[WHAT IS REQUIRED]
Edit the listing lines starting with the line containing "Task: Click the black heart emoji" and going on through the line containing "This screenshot has height=743, width=1399.", replacing "Task" with "Goal" and leaving everything else unchanged.

[MATERIAL PROVIDED]

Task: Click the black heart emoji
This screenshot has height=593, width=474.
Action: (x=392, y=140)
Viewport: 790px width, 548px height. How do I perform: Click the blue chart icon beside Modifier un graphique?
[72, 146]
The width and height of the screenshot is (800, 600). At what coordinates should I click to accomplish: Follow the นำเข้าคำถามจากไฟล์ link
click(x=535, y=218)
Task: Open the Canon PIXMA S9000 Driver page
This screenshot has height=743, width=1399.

==

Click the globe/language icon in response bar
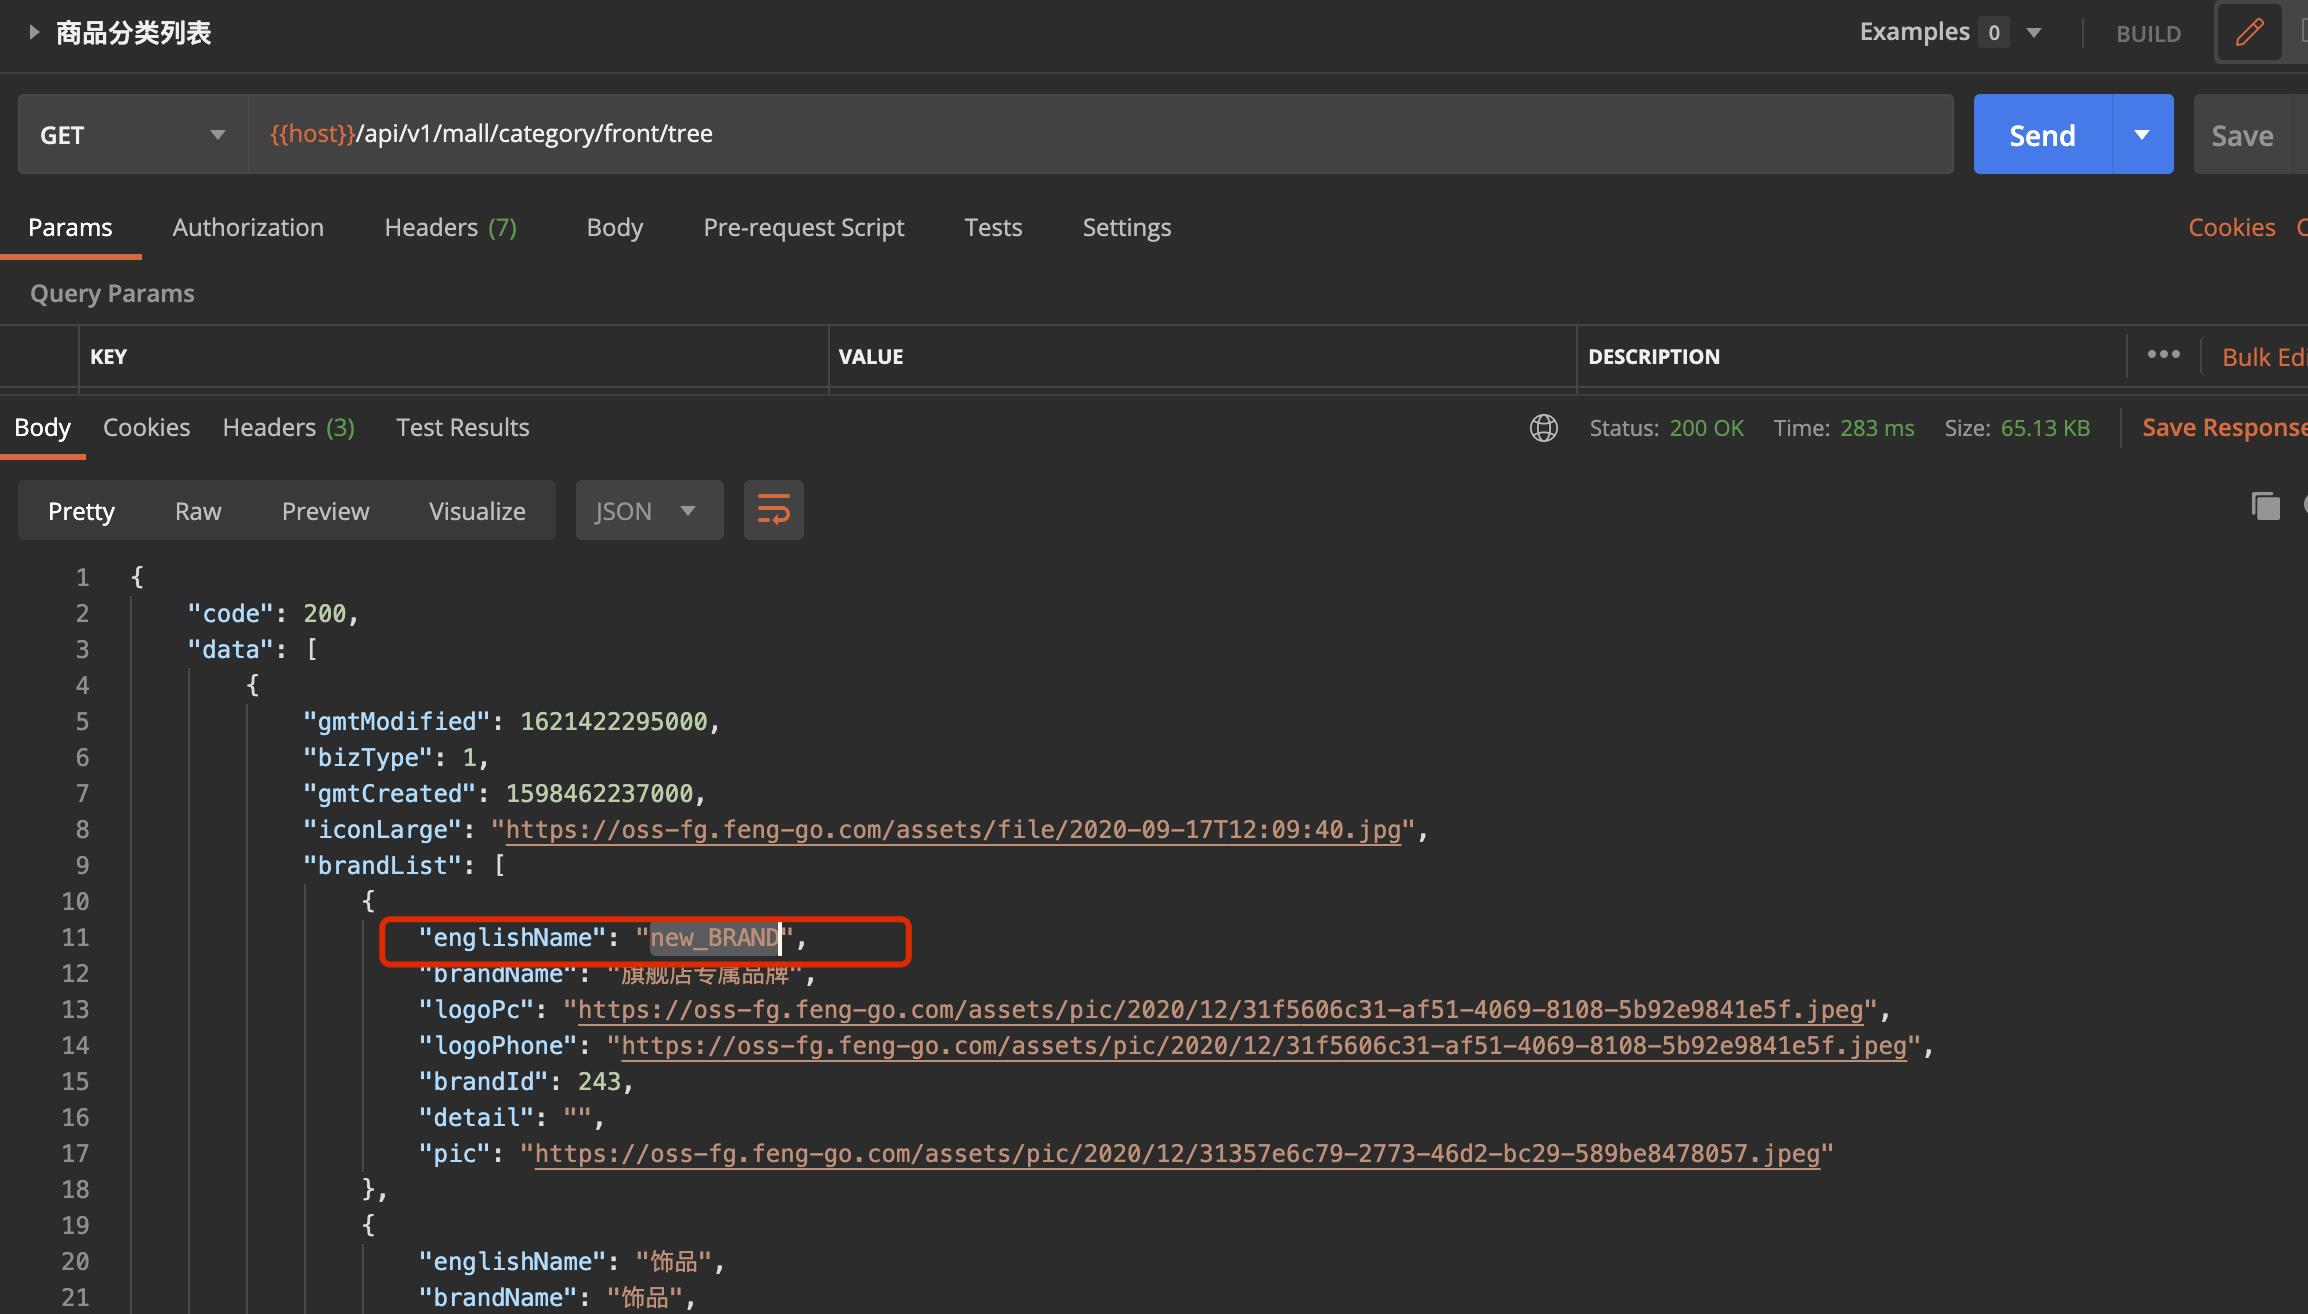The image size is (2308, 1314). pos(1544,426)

--

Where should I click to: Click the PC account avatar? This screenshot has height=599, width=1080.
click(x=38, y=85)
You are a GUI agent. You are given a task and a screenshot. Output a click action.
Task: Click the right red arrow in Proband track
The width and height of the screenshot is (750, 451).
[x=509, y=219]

[RESPONSE TO THE TASK]
Goal: Click the black heart emoji
This screenshot has height=593, width=474.
Action: (x=392, y=140)
Viewport: 790px width, 548px height. How do I perform: Click the blue chart icon beside Modifier un graphique?
[72, 146]
The width and height of the screenshot is (800, 600). At what coordinates should I click to accomplish: Follow the นำเข้าคำถามจากไฟล์ link
click(x=535, y=218)
Goal: Open the Canon PIXMA S9000 Driver page
This screenshot has height=743, width=1399.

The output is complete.